**Records contained in a dataset:**
--

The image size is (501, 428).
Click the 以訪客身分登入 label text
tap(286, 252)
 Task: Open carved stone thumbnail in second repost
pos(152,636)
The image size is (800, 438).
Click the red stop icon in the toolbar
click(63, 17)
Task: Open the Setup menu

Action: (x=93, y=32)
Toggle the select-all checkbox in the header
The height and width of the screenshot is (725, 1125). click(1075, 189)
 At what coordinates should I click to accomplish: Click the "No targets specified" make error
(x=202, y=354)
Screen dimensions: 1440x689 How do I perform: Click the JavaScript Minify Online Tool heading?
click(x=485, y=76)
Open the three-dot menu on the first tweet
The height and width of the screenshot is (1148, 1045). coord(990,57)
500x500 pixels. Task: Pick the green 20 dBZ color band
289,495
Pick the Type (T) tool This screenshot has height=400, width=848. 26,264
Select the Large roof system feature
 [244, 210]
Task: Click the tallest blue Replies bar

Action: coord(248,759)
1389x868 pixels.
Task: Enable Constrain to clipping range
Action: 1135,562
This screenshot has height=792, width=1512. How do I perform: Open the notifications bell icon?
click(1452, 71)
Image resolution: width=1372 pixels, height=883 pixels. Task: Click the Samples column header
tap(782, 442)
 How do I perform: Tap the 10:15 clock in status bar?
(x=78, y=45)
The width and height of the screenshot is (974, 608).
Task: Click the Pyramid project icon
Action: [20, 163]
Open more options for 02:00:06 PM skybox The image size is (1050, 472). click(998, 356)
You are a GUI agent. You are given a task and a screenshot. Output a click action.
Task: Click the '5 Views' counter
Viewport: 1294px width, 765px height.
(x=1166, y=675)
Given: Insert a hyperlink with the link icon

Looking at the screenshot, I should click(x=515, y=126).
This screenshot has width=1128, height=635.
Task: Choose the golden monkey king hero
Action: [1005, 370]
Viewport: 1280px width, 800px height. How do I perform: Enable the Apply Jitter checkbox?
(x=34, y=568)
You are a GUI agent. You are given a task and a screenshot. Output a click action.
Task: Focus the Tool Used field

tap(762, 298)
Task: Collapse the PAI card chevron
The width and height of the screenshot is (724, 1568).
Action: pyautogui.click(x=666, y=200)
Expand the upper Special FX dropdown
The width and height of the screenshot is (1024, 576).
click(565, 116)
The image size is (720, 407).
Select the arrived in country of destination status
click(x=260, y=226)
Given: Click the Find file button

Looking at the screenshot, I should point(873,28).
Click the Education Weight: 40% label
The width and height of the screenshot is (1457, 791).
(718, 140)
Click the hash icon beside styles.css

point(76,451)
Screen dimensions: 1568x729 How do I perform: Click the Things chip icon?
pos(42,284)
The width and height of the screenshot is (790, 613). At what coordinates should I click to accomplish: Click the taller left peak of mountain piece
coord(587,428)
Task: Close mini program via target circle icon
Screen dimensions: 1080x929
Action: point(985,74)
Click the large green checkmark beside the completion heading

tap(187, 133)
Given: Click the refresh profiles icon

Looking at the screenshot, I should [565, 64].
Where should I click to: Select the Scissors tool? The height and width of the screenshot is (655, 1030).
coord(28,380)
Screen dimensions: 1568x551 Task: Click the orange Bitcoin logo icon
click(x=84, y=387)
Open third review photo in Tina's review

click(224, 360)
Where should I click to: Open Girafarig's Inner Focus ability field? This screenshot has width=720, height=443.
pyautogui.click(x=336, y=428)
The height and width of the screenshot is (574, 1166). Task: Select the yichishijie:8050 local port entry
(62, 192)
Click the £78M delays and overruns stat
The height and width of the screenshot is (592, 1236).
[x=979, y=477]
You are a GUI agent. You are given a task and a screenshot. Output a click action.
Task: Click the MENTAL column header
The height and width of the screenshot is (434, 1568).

--

**ABOUT THIS EXERCISE:** From the records above, pull out each line that has "size".

**RESPONSE AREA:**
The image size is (501, 428).
The image size is (800, 438).
Open more options for 02:00:06 PM skybox The image size is (1050, 472). click(998, 356)
The image size is (720, 407).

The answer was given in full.